Beatrix von Storch rechnet beim Neujahrsempfang der AfD mit der Bundesregierung ab
Bleckede, 31.01.2026 - Für die einen unerträglich, für die anderen die große Hoffnung: die AfD. Wie sehr die Partei polarisieren kann, zeigte sich auch gestern Abend wieder. Der Lüneburger Kreisverband hatte zum Neujahrsempfang ins Bleckeder Haus eingeladen und durfte sich über reichlich Zuspruch freuen – knapp 300 Gäste drinnen und rund 600 Demonstranten draußen. Der Unterschied: Im Saal war die Stimmung deutlich besser. Auslöser war Beatrix von Storch. Der aus Berlin mit dem Zug angereiste prominente Gast hatte sich zwar um eine gute Stunde verspätet, den Saal dann aber trotzdem voll im Griff.
"Wir werden das ändern!" Dieses Versprechen, zugleich das Schlusswort ihrer rund 40-minütigen Rede, für die Beatrix von Storch Jubelrufe und stehenden Applaus bekam, war der rote Faden, den die Bundestagsabgeordnete unter ihren Auftritt gelegt hatte.

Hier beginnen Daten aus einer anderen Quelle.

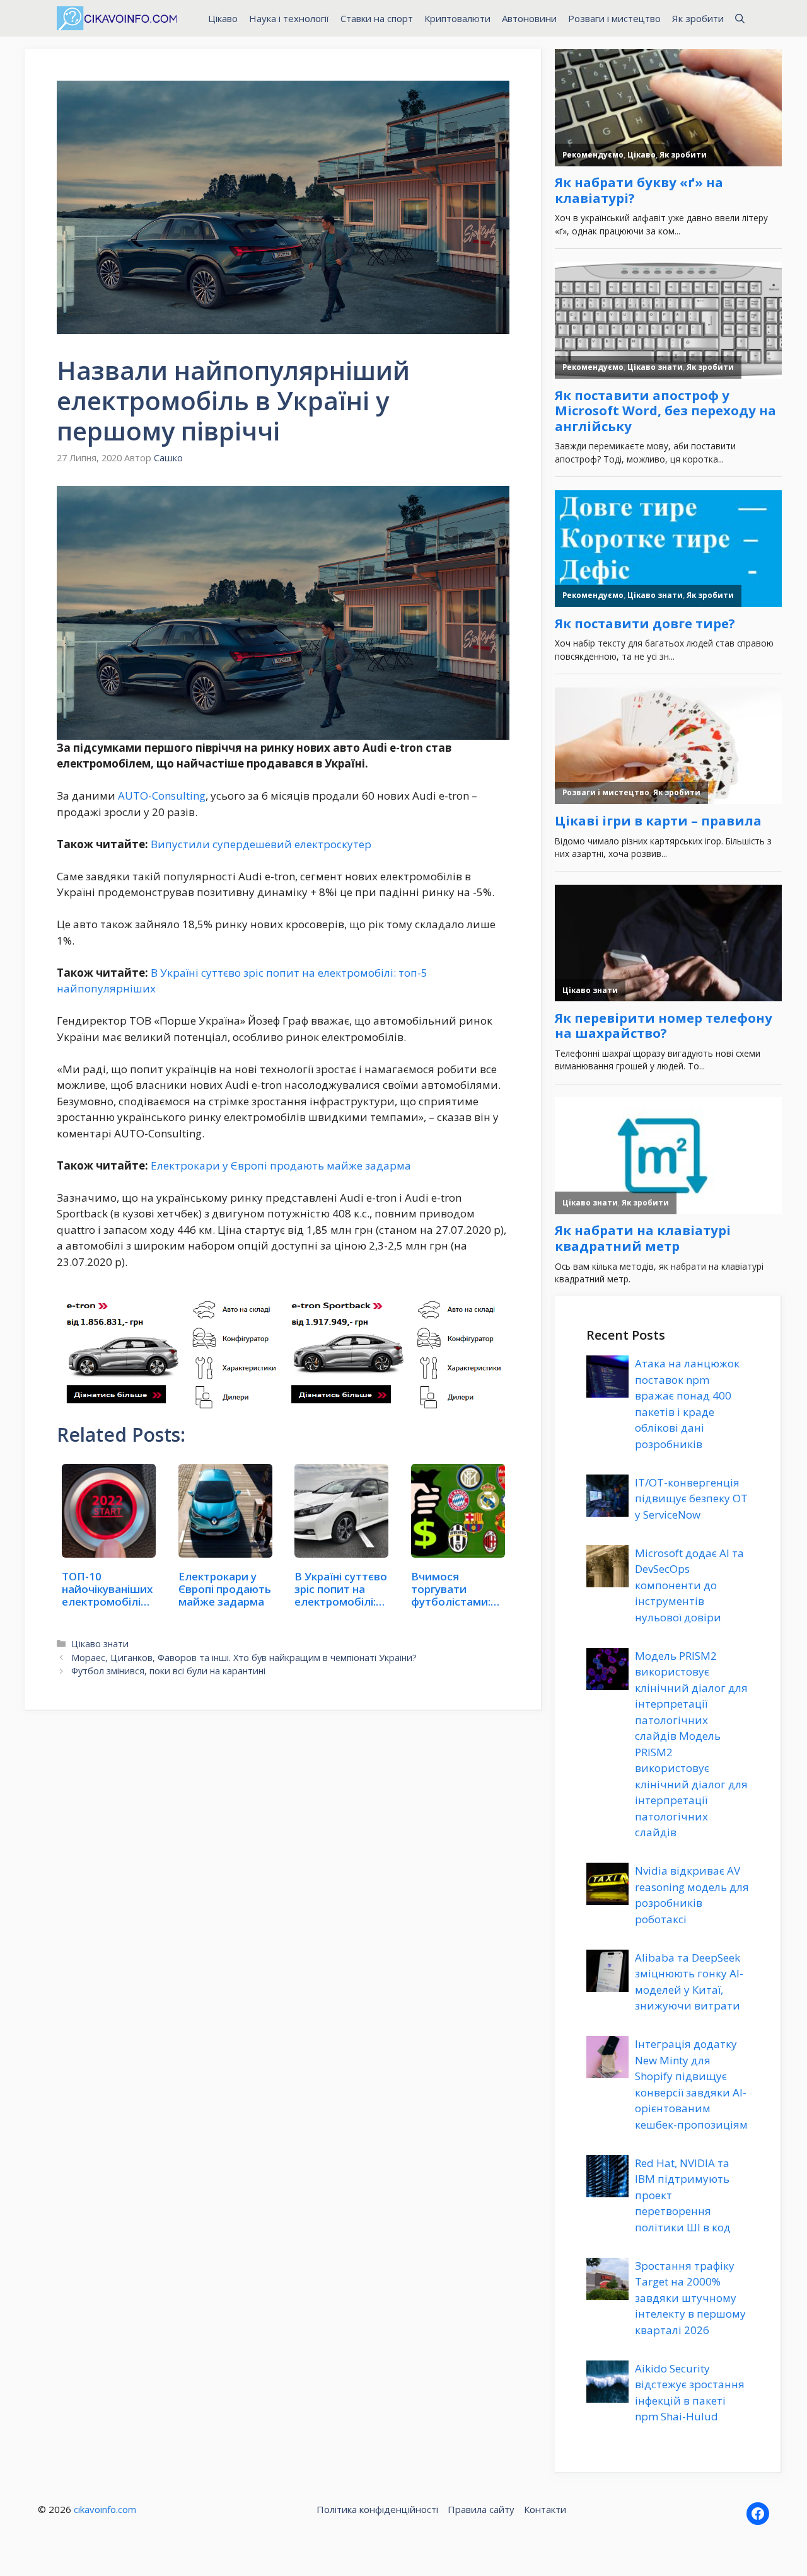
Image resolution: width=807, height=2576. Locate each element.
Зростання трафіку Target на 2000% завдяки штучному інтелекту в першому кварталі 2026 (690, 2297)
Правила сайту (481, 2509)
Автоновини (529, 18)
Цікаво (223, 18)
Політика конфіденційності (377, 2509)
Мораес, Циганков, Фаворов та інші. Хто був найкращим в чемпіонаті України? (244, 1658)
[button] (739, 18)
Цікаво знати (100, 1644)
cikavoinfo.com (105, 2509)
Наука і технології (289, 18)
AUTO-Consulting (162, 795)
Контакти (545, 2509)
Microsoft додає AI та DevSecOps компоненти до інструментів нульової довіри (689, 1585)
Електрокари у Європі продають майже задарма (281, 1165)
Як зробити (698, 18)
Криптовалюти (457, 18)
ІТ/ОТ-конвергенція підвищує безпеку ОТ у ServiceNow (691, 1498)
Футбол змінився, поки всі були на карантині (168, 1671)
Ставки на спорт (376, 18)
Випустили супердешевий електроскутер (261, 844)
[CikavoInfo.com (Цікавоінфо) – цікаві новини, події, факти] (117, 18)
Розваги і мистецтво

Dieser war – anders, als manch einer vielleicht erwartet hatte – kein donnerndes Keilen von der Kanzel gegen den politischen Gegner, sondern ebenso humorvolles wie ironisches, aber auch mit klaren Botschaften gefüttertes Abrechnen mit Verfehlungen der Bundespolitik, zumindest aus ihrer Sicht.

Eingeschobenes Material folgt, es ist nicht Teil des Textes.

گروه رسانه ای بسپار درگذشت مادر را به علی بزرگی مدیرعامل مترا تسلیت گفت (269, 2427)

Dabei reichten ihr wenige Themen, um den Saal einzufangen. Den Einstieg schaffte sie mit dem Rückblick auf ihren Auftritt bei "Markus Lanz" im ZDF, wo in der Sendung zuvor Schleswig-Holsteins Ministerpräsident Daniel Günther (CDU) noch das Verbot von Social Media und unliebsamer Online-Medien in den Raum gestellt hatte, angeblich, um die Meinungsfreiheit zu schützen. Weil er dafür bundesweit heftig kritisiert wurde, nahm nicht nur Günther davon wieder Abstand, auch Markus Lanz selbst wollte die Botschaft so nicht gehört haben. Für von Storch ein typisches Verhalten der Öffentlich-Rechtlichen, deren "Deutungshoheit" ohnehin längst Geschichte sei. Und doch hätten Sendungen wie die von "Lanz" auch "etwas Gutes: die Glaubwürdigkeit geht nochmal richtig runter!" – Applaus!

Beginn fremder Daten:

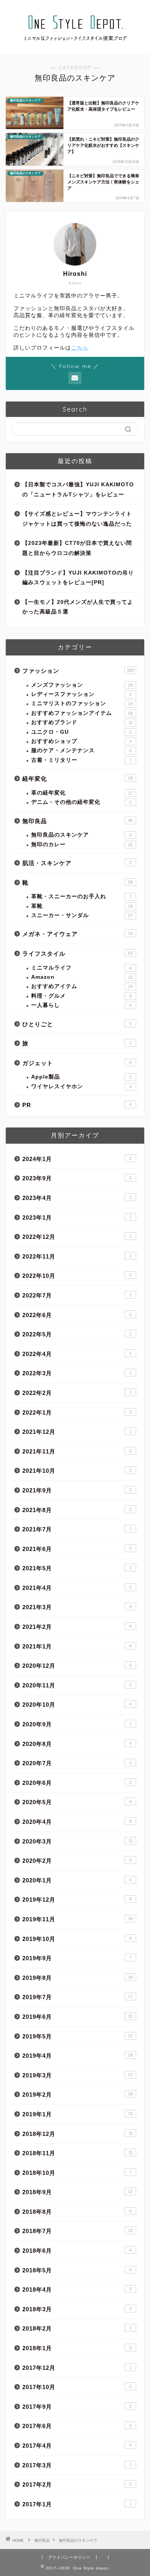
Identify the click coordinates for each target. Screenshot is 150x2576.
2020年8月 (77, 1744)
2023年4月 (77, 1198)
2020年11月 (77, 1685)
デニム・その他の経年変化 (81, 802)
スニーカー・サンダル (82, 915)
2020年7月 (77, 1763)
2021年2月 (77, 1626)
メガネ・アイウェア (77, 934)
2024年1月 (77, 1159)
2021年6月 (77, 1549)
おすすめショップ (81, 741)
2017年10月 (77, 2387)
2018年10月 (77, 2172)
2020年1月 (77, 1880)
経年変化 (77, 778)
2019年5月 (77, 2036)
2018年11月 (77, 2153)
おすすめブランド (82, 722)
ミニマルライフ (81, 968)
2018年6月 (77, 2250)
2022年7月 (77, 1295)
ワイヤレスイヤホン (81, 1086)
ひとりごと (77, 1024)
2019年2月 (77, 2094)
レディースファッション (81, 694)
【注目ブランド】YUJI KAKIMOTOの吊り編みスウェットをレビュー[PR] (78, 578)
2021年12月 (77, 1431)
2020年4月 (77, 1821)
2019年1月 (77, 2114)
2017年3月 (77, 2465)
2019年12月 (77, 1899)
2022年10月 (77, 1275)
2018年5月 (77, 2270)
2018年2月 (77, 2328)
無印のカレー (82, 844)
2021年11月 (77, 1451)
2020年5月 (77, 1802)
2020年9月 (77, 1724)
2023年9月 (77, 1178)
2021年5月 (77, 1568)
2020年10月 (77, 1704)
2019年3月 (77, 2075)
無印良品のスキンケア (81, 835)
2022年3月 (77, 1373)
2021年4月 (77, 1588)
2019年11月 (77, 1919)
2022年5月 (77, 1334)
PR (77, 1105)
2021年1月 (77, 1646)
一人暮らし (81, 1005)
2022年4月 (77, 1354)
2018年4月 (77, 2289)
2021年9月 (77, 1490)
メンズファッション (82, 685)
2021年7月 (77, 1529)
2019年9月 (77, 1958)
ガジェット (77, 1063)
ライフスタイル (77, 953)
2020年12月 (77, 1665)
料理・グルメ (81, 996)
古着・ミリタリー (81, 760)
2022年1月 (77, 1412)
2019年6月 (77, 2016)
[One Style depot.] (75, 48)
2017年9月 (77, 2406)
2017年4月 (77, 2445)
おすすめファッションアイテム (82, 713)
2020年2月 (77, 1860)
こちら (79, 348)
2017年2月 (77, 2484)
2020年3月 (77, 1841)
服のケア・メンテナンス (81, 750)
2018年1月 (77, 2348)
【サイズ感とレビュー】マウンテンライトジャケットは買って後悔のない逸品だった (77, 519)
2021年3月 (77, 1607)
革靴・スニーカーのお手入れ (81, 896)
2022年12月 (77, 1236)
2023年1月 (77, 1217)
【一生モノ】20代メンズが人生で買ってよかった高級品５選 (77, 607)
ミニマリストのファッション (82, 703)
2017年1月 (77, 2504)
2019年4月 (77, 2055)
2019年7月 (77, 1997)
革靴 (82, 906)
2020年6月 (77, 1783)
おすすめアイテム (82, 986)
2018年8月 (77, 2211)
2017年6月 (77, 2426)
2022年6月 (77, 1315)
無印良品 (77, 821)
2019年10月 (77, 1939)
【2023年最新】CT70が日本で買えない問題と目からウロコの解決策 (77, 548)
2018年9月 (77, 2192)
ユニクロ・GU (81, 732)
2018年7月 (77, 2231)
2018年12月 (77, 2134)
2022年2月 (77, 1393)
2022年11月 (77, 1256)
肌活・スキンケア (77, 863)
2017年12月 (77, 2367)
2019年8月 (77, 1977)
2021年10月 (77, 1470)
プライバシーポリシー (69, 2557)
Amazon (82, 977)
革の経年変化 (82, 793)
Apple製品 (81, 1077)
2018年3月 (77, 2309)
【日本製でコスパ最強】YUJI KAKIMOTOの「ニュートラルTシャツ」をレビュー (78, 489)
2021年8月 (77, 1510)
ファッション (78, 670)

Immer wieder gab es auch kräftigen Applaus, als von Storch die Schuldenpolitik der Bundesregierung anprangerte, deutlich machte, dass allein die jährliche Zinslast dafür inzwischen bei 60 Milliarden Euro liegt und wohl noch weiter steigen wird. "Das ist alles irrsinnig!" Jubelnde Zustimmung brach los, als von Storch das Einstellen von Zahlungen an NGOs und den Stopp von LGBTQ – "oder wie das auch immer heißt" – Förderprojekten wie "Pride-Paraden" im Ausland forderte, während bei uns alles zusammenbreche: "Wir haben keinen einzigen Cent mehr in der Welt zu verschenken und zu verschwenden."
Kein gutes Haar ließ von Storch auch an der Wirtschaftspolitik: "Ein Euro Wachstum kostet uns drei Euro Schulden", rechnete von Storch vor. Auch die Energiepolitik laufe in die falsche Richtung: Deutschland schalte zwei Systeme ab und baue eine neue auf. "Wir zerstören eine funktionierende Energieversorgung." Und die Änderung des Grundgesetzes zur Abschaffung der Schuldenbremse noch nach der letzten Bundestagswahl bezeichnete sie als "Verfassungs-Putsch" und einen "Putsch gegen das Volk".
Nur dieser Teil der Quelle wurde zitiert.